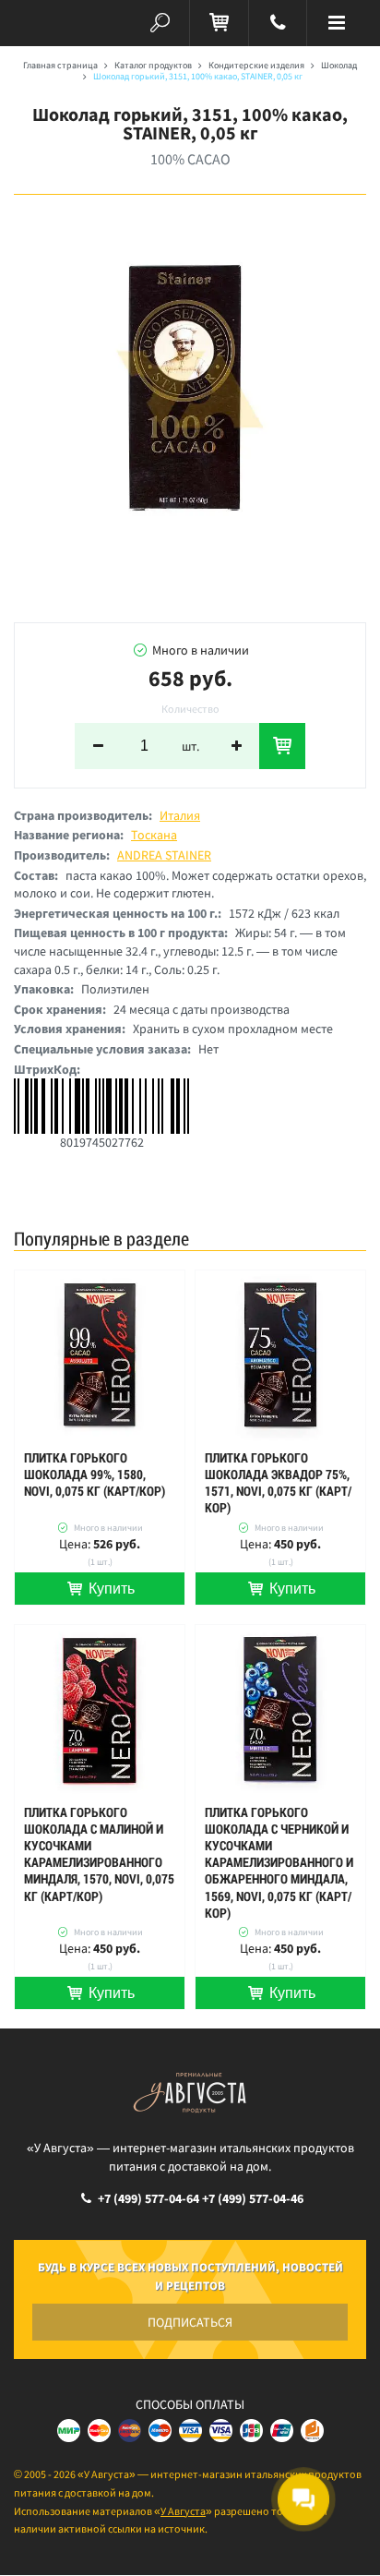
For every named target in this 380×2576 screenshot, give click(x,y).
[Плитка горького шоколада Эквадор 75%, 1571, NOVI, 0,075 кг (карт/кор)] (280, 1355)
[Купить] (282, 746)
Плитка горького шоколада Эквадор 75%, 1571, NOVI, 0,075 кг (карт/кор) (278, 1483)
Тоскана (154, 834)
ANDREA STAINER (164, 855)
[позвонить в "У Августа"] (278, 23)
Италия (180, 815)
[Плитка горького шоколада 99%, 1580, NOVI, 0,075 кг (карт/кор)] (99, 1355)
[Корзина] (219, 23)
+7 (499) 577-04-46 (252, 2198)
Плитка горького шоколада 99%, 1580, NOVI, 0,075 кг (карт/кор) (94, 1474)
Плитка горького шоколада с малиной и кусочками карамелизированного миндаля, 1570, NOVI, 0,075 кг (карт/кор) (99, 1854)
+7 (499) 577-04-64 (148, 2198)
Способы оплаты (190, 2404)
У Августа (183, 2511)
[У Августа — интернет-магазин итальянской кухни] (43, 23)
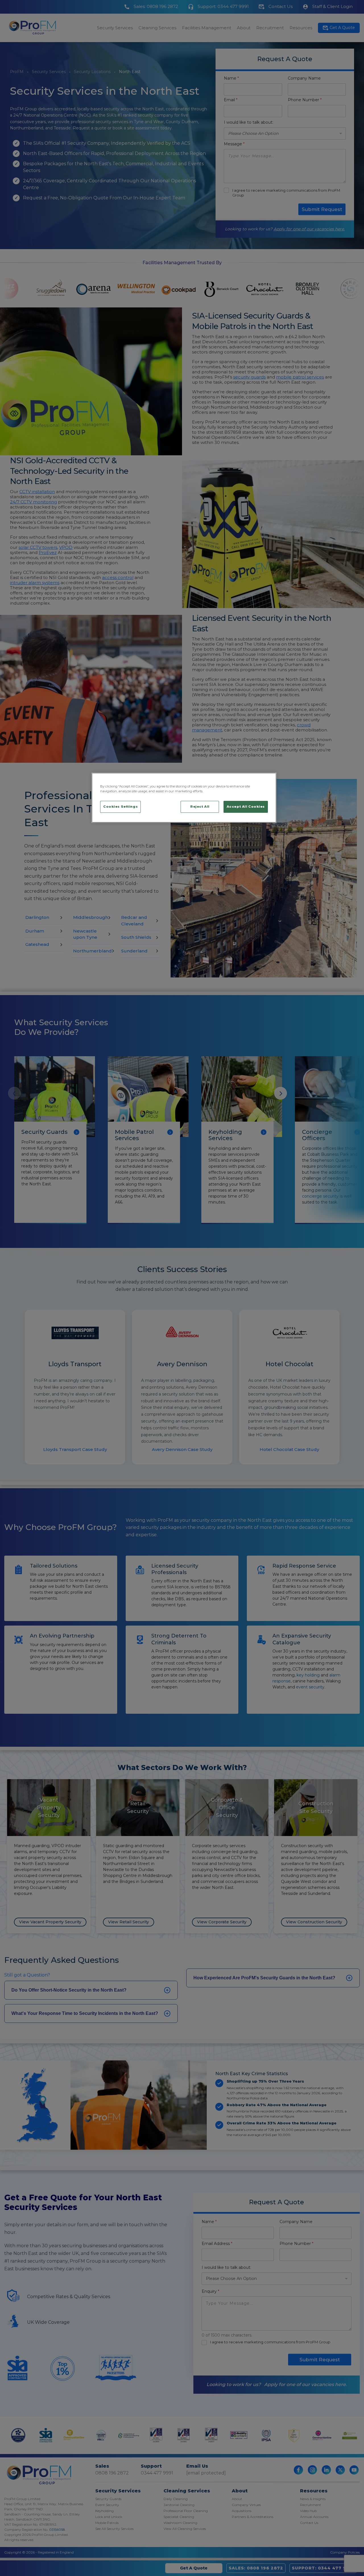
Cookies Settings (120, 807)
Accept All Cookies (246, 807)
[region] (184, 798)
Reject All (200, 807)
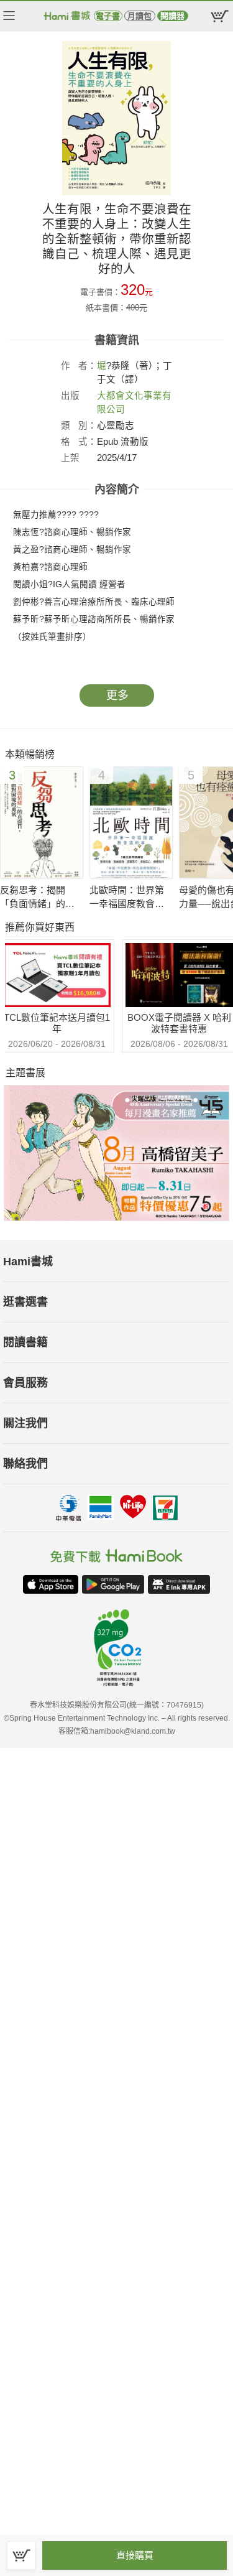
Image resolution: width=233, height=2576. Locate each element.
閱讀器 (172, 16)
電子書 (108, 16)
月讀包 (139, 16)
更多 (117, 695)
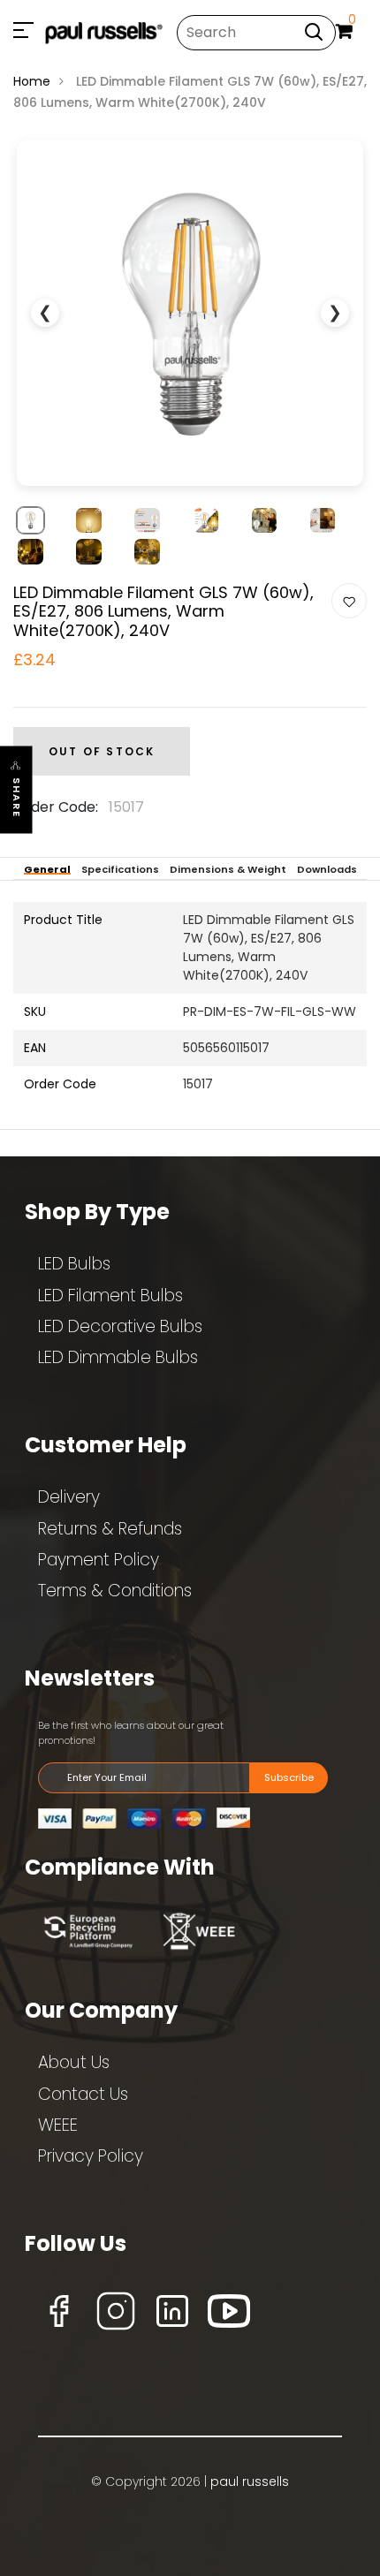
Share (17, 797)
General (47, 869)
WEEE (58, 2125)
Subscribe (289, 1777)
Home (31, 81)
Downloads (327, 869)
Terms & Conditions (115, 1590)
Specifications (120, 869)
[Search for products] (313, 31)
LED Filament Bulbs (110, 1295)
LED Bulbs (74, 1264)
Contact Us (83, 2094)
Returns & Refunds (110, 1529)
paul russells (249, 2481)
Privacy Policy (90, 2156)
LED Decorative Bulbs (120, 1326)
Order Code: (55, 807)
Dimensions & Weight (228, 869)
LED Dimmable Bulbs (118, 1357)
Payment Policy (98, 1560)
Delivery (69, 1497)
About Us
---
▸ Exercise
With the pictures left out, return all the material above exactly.

▸ Task response
For every named target in this 380×2576 screenshot, give click(x,y).
[Плитка горького шоколада Эквадор 75%, 1571, NOVI, 0,075 кг (карт/кор)] (280, 1355)
[Купить] (282, 746)
Плитка горького шоколада Эквадор 75%, 1571, NOVI, 0,075 кг (карт/кор) (278, 1483)
Тоскана (154, 834)
ANDREA STAINER (164, 855)
[позвонить в "У Августа"] (278, 23)
Италия (180, 815)
[Плитка горького шоколада 99%, 1580, NOVI, 0,075 кг (карт/кор)] (99, 1355)
[Корзина] (219, 23)
+7 (499) 577-04-46 (252, 2198)
Плитка горького шоколада 99%, 1580, NOVI, 0,075 кг (карт/кор) (94, 1474)
Плитка горького шоколада с малиной и кусочками карамелизированного миндаля, 1570, NOVI, 0,075 кг (карт/кор) (99, 1854)
+7 (499) 577-04-64 (148, 2198)
Способы оплаты (190, 2404)
У Августа (183, 2511)
[У Августа — интернет-магазин итальянской кухни] (43, 23)
Cookies Settings (120, 807)
Accept All Cookies (246, 807)
[region] (184, 798)
Reject All (200, 807)
Image resolution: width=233, height=2576. Locate each element.
閱讀器 (172, 16)
電子書 (108, 16)
月讀包 (139, 16)
更多 (117, 695)
Share (17, 797)
General (47, 869)
WEEE (58, 2125)
Subscribe (289, 1777)
Home (31, 81)
Downloads (327, 869)
Terms & Conditions (115, 1590)
Specifications (120, 869)
[Search for products] (313, 31)
LED Filament Bulbs (110, 1295)
LED Bulbs (74, 1264)
Contact Us (83, 2094)
Returns & Refunds (110, 1529)
paul russells (249, 2481)
Privacy Policy (90, 2156)
LED Decorative Bulbs (120, 1326)
Order Code: (55, 807)
Dimensions & Weight (228, 869)
LED Dimmable Bulbs (118, 1357)
Payment Policy (98, 1560)
Delivery (69, 1497)
About Us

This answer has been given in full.